In his autobiography, The Godfather of Poker, Brunson notes that “about thirty different players” were there playing in the games, mentioning Jack Straus and Titanic Thompson as being among them, too.

In any case, it was a modest-sized event by any stretch of the imagination, thus making it seem all the more audacious for the Binions to have named it the “World Series of Poker.”

The following year they’d stage some tournaments, including three prelims and a $5,000 buy-in Main Event in which just six played. If you hunt around the internet you’ll find all sorts of different line-ups listed for that 1971 WSOP ME, but I trust Brunson’s memory: himself, Moss, Pearson, Roberts, Straus, and Jimmy Cassella.

That’s four Texans, a Tennessean (Pearson), and a New Yorker (Cassella). And yet they called it the World Series of Poker. And following the lead of major league baseball, the Binions would add the Poker Hall of Fame in 1979, the year the Main Event would exceed the 50-player mark for the first time. Still a pretty small “world,” really.

The world of pokerIt would take a few decades, but the WSOP would eventually literally evolve into an international event. Players from 105 different countries participated in WSOP events in Las Vegas this summer. In the Main Event, just about 33% of the field were non-Americans coming from 84 other countries.
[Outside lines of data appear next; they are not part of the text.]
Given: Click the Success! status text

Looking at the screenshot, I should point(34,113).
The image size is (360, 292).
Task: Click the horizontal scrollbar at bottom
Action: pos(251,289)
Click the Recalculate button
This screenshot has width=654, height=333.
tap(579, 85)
And as usually happens whenever the WSOPE gets going, we’re hearing some chatter about the possiblity of staging WSOP events on other continents, too, like Australia or Asia or Africa.

Was a bold thing dubbing that first get-together the “World Series.” Yet, if you think about it, calling it such allowed for growth -- without limit, really -- in a way that could never be the case for, say, something like the “Texas Gamblers Reunion.”

So, yeah... I guess that turned out to be a good call.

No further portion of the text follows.